#### [The task]
Restrict the output to the lines below starting at the one that contains "Tap the PAID & CONFIRMED status badge" and ending at the one that contains "Given: Click the 23:00 tick on the time axis", and restate them word for word, both ends included.

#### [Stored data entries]

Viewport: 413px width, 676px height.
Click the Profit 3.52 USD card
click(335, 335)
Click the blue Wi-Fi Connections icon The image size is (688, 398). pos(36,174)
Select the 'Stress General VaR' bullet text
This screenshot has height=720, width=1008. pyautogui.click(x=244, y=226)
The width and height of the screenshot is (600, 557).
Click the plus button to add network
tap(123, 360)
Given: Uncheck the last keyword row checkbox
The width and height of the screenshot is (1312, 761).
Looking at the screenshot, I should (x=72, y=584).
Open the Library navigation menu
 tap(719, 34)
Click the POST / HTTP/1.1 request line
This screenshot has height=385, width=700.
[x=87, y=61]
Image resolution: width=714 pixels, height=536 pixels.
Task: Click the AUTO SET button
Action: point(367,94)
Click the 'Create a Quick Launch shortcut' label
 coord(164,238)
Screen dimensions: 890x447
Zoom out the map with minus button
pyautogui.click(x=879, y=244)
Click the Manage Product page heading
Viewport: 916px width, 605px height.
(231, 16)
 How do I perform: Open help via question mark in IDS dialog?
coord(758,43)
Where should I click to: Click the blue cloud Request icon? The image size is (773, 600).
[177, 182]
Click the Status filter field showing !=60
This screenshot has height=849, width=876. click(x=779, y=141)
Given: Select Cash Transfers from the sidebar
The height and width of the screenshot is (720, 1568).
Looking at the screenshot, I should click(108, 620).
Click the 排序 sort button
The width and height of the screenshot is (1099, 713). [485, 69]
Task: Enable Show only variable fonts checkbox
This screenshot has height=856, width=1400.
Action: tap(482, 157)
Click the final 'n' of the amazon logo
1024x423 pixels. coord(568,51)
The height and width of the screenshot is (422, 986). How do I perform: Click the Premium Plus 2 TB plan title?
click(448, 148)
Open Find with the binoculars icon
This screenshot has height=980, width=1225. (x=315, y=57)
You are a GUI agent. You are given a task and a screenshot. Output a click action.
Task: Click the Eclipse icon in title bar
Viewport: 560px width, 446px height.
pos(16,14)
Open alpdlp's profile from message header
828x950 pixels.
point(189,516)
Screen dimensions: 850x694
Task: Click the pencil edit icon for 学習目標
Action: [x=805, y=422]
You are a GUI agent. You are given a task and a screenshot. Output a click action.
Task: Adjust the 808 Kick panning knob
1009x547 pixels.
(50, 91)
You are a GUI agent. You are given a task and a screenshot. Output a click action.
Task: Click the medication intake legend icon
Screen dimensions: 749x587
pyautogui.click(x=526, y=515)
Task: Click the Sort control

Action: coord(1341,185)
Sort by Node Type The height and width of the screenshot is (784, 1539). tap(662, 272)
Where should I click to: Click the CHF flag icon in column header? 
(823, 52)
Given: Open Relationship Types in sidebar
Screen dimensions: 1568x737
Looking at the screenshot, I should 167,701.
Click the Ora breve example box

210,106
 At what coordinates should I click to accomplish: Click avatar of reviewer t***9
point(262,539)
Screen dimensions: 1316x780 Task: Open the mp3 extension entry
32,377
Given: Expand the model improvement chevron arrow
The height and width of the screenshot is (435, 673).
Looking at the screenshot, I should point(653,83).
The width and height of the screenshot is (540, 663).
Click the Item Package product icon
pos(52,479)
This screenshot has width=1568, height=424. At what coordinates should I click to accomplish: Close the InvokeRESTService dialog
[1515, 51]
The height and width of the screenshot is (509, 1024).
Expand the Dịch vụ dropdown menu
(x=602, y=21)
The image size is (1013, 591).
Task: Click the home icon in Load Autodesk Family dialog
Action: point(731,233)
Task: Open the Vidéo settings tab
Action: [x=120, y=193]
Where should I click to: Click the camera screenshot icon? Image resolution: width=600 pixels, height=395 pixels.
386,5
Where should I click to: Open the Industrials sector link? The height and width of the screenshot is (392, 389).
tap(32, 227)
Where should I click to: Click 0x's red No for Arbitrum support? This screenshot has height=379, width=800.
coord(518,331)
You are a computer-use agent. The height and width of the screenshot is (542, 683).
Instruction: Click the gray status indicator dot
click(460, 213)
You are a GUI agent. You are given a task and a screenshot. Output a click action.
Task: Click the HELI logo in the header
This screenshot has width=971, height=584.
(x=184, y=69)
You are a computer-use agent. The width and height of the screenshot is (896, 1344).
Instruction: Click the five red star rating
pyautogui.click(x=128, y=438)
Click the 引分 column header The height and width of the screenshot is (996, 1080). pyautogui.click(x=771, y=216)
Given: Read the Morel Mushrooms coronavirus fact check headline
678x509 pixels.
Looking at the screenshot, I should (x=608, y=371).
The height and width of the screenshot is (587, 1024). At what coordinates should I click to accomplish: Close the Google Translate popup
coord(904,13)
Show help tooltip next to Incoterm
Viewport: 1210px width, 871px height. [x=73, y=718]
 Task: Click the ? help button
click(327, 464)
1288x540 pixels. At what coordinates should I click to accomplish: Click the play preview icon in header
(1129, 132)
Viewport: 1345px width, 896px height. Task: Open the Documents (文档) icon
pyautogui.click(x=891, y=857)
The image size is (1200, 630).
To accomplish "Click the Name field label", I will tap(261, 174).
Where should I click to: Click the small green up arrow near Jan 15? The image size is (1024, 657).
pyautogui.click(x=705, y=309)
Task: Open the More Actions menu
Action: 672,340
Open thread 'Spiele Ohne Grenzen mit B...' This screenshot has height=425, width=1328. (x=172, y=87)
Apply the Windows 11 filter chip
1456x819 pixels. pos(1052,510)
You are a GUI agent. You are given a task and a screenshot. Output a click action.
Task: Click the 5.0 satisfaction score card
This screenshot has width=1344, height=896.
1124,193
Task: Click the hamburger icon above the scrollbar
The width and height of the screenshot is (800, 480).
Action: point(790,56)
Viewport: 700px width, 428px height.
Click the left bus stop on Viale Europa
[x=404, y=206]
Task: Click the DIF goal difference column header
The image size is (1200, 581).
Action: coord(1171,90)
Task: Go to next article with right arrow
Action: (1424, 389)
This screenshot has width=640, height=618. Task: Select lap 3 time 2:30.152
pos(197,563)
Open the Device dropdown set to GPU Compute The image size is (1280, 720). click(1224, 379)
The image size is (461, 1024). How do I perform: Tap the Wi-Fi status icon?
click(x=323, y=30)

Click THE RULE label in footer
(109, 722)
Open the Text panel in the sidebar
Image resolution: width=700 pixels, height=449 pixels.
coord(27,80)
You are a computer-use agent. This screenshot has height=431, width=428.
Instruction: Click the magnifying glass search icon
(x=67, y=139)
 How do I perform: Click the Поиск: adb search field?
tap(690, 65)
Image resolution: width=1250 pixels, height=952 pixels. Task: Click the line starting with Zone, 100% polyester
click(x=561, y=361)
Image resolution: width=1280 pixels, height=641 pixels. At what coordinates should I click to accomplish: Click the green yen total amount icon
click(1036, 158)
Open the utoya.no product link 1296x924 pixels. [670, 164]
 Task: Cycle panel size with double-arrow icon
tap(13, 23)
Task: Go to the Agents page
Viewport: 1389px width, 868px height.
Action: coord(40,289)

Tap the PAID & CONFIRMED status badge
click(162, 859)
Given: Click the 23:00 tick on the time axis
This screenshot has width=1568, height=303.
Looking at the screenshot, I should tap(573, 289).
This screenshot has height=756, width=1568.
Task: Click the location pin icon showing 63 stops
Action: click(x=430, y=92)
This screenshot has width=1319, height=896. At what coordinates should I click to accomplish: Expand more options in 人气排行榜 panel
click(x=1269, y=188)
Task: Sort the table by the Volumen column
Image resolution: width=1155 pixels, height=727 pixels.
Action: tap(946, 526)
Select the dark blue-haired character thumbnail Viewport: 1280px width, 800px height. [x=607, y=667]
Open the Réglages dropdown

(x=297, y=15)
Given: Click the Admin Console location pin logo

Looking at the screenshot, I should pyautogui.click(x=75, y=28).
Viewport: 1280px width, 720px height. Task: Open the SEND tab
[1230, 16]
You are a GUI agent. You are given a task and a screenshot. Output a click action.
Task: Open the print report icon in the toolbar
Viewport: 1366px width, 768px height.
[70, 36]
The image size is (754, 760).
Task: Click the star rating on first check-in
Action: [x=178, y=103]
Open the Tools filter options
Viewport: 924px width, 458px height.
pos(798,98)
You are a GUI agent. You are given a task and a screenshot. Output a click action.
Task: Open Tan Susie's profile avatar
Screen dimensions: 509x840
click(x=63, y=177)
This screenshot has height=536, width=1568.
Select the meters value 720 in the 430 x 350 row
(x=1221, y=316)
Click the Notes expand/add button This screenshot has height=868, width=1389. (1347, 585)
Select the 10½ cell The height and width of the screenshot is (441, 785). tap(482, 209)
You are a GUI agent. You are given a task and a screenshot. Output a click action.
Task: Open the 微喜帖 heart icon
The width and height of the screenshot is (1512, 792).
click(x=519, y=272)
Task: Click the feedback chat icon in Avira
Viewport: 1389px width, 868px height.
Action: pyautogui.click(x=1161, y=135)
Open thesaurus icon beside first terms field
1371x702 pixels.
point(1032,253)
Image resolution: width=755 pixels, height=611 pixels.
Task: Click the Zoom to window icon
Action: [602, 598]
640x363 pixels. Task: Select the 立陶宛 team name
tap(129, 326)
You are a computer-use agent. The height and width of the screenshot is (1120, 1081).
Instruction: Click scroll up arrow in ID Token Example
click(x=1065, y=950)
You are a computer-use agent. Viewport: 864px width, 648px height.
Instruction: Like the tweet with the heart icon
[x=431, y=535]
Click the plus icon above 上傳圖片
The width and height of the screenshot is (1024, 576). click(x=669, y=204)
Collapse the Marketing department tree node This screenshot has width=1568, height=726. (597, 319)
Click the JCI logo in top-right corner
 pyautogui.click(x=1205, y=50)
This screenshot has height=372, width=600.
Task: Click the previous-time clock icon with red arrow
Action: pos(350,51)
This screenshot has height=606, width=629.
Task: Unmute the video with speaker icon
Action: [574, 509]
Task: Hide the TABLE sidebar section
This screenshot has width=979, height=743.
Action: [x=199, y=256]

#### [Response to this task]
Tap the PAID & CONFIRMED status badge
click(162, 859)
Given: Click the 23:00 tick on the time axis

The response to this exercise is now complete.